The most fun part of high school is getting to finally choose some of your own classes. In elementary school you were basically herded around with the same kids, and required to learn the same stuff. In middle school it was basically more of the same, and you were expected to just take what they told you to take. In high school though, you are able to pick and choose a little bit. You might need to take a certain amount of credits, and take a few state required courses, but the path you take can be surprisingly flexible.
When you are trying to determine what electives that you should take, you should always keep in mind what interests you. Are you a humanities kind of person, or are you a science kind of person? Do you like the easier courses, or do you want to take the advanced courses, and get a leg up on college? There are a variety of courses that you can pick, and the goal is usually to get the student to graduate, and give them the chance to really push themselves if they want.
If you want some easier courses, it might be wise to take cupcakes like sociology, politics, or anything relating to public speaking. Usually those classes just ask you to remember a few phrases, and maybe write a paper or make a speech. In my mind, those classes weren’t just easy because I liked them, it was easy because the classes only required that you show up, and make some sort of effort in the class itself.
The cupcake classes can get boring though, and taking some AP credits can be a good thing. It teaches you how to think and prepare like a college student, and it can help you get credits for college. Putting in some work now can help you avoid some work once college starts. That can be a plus when you are senior in college and you can start working because you either graduate early, or you have a light workload toward the end.
Always keep in mind that school should be fun toward the end. Take your harder courses as a sophomore, or a junior. Keep the easier classes to your freshman and senior year.
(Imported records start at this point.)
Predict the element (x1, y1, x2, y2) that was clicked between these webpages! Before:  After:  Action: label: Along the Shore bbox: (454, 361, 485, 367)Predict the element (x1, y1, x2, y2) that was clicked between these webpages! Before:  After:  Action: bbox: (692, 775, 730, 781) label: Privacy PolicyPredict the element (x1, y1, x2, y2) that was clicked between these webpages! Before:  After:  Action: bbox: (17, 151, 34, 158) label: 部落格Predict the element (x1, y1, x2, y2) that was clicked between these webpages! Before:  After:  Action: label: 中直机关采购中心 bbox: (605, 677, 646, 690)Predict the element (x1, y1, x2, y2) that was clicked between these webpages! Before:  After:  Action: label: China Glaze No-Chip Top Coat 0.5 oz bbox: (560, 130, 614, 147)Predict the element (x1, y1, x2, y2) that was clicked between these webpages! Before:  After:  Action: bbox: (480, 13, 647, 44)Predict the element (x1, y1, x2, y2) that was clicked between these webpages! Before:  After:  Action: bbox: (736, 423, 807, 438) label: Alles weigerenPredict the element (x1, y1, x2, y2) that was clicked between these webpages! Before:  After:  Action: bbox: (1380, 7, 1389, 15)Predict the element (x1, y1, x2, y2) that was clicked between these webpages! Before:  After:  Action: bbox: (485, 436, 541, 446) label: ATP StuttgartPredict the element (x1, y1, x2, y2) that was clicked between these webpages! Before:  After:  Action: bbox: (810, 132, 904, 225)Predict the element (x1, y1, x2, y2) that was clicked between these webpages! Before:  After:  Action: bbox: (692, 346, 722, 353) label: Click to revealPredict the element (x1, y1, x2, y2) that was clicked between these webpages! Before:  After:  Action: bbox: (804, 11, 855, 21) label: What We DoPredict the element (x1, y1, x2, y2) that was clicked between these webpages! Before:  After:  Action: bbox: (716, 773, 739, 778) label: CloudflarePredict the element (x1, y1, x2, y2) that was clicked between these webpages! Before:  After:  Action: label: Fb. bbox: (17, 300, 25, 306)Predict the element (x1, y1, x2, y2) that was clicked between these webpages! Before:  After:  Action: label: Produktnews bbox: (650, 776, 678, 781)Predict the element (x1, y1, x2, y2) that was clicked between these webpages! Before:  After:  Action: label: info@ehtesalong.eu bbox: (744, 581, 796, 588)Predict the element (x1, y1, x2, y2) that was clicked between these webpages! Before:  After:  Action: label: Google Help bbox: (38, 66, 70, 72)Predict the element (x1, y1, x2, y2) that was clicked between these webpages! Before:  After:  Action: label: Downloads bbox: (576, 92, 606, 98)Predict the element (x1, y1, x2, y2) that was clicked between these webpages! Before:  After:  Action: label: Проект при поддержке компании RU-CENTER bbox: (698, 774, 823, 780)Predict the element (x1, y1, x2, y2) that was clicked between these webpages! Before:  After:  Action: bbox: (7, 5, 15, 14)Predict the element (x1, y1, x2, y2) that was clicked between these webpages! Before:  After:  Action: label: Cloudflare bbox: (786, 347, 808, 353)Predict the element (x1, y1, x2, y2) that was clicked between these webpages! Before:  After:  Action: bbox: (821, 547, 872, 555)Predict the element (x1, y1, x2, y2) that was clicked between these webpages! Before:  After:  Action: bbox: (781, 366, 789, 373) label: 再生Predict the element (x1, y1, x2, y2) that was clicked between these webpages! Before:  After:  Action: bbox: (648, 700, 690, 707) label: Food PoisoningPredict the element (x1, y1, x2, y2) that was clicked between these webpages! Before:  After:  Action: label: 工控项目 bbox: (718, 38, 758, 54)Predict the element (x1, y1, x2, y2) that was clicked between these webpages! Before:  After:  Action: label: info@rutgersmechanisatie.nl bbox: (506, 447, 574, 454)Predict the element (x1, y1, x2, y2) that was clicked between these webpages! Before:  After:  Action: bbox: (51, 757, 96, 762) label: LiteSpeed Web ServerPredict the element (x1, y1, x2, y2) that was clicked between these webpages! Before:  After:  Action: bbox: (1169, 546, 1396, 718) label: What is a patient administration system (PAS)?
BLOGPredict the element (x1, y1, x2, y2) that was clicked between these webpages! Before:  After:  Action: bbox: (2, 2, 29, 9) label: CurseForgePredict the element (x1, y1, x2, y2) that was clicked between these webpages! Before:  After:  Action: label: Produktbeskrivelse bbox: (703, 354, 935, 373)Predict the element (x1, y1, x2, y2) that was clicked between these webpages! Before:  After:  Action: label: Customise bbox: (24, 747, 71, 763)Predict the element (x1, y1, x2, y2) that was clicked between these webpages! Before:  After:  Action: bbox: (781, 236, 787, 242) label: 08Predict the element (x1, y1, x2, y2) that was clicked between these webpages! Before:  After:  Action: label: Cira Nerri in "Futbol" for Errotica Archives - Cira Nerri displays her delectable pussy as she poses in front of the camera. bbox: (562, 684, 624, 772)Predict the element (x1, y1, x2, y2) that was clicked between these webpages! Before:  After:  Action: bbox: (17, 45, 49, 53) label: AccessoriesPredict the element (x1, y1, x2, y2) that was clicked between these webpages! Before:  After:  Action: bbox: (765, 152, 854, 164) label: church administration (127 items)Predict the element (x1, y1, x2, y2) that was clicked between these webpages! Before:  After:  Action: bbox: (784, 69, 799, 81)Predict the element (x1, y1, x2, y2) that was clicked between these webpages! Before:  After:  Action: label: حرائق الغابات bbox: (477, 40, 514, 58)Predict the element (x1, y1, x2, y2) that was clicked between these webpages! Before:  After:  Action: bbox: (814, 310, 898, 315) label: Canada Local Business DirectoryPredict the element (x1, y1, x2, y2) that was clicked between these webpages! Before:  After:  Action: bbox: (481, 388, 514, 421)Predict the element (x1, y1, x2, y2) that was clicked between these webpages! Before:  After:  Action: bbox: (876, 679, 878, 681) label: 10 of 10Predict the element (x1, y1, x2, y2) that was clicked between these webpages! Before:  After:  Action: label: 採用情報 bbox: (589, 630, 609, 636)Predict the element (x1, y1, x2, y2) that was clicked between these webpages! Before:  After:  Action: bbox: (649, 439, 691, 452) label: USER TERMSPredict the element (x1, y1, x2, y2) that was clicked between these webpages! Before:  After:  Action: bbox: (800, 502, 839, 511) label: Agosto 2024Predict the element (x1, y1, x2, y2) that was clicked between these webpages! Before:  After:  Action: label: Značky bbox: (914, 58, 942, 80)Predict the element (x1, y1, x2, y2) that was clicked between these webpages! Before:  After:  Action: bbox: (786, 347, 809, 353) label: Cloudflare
The first year should be an ease in year, and the last year shouldn’t be focused on papers and homework. That year should be focused on senior skip day, and hearing back from your choice college. No need to mess up the GPA with a bad grade in a class you don’t need.
All in all, just take what interests you, and what serves you the best going forward. Don’t be afraid to take something new, and see where that might lead you. Always ask your guidance counselor if need be, and make sure you take the classes you need to graduate. Other than that just have fun, and enjoy your first taste of choice in school.